Sang pemuda begitu mengagumi keindahan suasana syurga yang sangat menawan dan tak tertandingi. Namun, tiba-tiba ia terbangun dan mimpi itu pun hilang. Tak disangka, ia melihat tujuh mutiara sebesar telor bebek. Betapa senang hati pemuda itu dan ingin menjual mutiara-mutiara tersebut.
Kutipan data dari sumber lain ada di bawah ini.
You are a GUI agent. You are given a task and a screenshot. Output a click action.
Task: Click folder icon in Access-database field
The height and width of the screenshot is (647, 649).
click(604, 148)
Ia pun menemui sang kiai sebelum pergi ke tempat penjualan mutiara.
“Pak Kiai, setelah bermimpi saya mendapati tujuh mutiara yang sangat indah ini. Akhirnya Allah menjawab doa saya,” kata pemuda penuh keriangan.
”Alhamdulillah. Tapi perlu kamu ketahui bahwa tujuh mutiara itu adalah pahala-pahala ibadah yang kamu jalankan selama 3 tahun lalu.”
”Ini pahala-pahala saya? Lalu bagaimana dengan syurga saya Pak Kiai?”
”Tidak ada, karena Allah sudah membayar semua pekerjaan ibadahmu. Mudah-mudahan kamu bahagia di dunia ini. Dengan tujuh mutiara itu kamu bisa menjadi miliader.”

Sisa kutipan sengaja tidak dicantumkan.